見ると聖からだ。

『もし起きてるなら少し話さないか?』

 短いメッセージ。
 返信メールをするまでもなく、明美は立ち上がった。 

 となりの部屋へ入ると、窓際にいた聖がこちらを振り向いて手を上げている。布団に入った大きな塊を見ながら起こさないように静かに聖のところまで行く。

「和己、寝たんだ」

「ああ。一緒に起きているより、いつもと同じ、交代で起きているほうがいいってことになってな」

 膝を抱えるようにして、となりに座りながら二人とも小声で会話を交わす。

「こんなに戦いが長引いたの、初めてだったな」

「そうだね。
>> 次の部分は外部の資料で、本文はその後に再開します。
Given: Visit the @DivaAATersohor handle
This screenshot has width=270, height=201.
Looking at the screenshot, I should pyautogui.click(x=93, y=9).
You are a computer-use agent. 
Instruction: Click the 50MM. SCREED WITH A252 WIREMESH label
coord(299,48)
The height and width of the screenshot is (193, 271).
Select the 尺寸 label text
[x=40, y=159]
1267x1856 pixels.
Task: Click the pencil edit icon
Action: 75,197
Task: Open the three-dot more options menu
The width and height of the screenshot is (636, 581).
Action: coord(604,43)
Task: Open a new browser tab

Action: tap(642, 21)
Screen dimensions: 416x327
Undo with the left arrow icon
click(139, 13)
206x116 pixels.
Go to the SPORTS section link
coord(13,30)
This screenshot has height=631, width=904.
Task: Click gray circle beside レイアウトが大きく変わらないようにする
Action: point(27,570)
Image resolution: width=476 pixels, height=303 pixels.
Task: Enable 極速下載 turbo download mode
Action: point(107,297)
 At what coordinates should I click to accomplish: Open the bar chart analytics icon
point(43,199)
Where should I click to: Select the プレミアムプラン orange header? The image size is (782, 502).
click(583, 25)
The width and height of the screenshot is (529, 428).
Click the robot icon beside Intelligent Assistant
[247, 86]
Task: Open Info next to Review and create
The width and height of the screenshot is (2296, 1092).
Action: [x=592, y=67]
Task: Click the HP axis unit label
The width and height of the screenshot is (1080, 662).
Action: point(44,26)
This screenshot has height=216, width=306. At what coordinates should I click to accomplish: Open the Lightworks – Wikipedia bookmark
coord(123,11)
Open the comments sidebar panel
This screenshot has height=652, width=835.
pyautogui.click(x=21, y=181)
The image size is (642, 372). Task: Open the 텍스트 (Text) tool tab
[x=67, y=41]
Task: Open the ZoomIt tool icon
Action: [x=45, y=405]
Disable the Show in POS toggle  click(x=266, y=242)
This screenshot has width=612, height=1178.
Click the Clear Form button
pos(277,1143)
皆たいした怪我もなくてよかった」

 ゾンビたちに、今までなかった焦りのようなものを感じるのは気のせいだろうか。
 総攻撃のつもりで仕掛けてきたのか……。
 その割には、あっさり引き上げていったのが気にかかる。
 しかし今回の戦いで、今までの戦いに感じたことのない、死というものを体で感じた。
 だからこそ明美に、今のうちに聞いておきたいこと、伝えておきたいことが聖にはあった。

「なにかあったのか?」

 和己が寝ている側で、ささやくような会話が続く。

「なにかって?」

 いつになく真剣な口調の聖に対し、明美が首を傾げる。

「俺がいない間に、和己となにかあったのか?」

 山頂の教会を目指している時のことをいっているのだろう。

「べ、別になにもない。もし、あったとしても聖には関係ない」

 雨に濡れた服。借りた大きなシャツ、抱きしめられたぬくもり。それらが思い出されて、少しだけドキドキする。

「俺には話せないことなのか?」

 明美を見る聖の視線は、真実を見極めようとするように鋭い。それから逃げるように視線をそらす。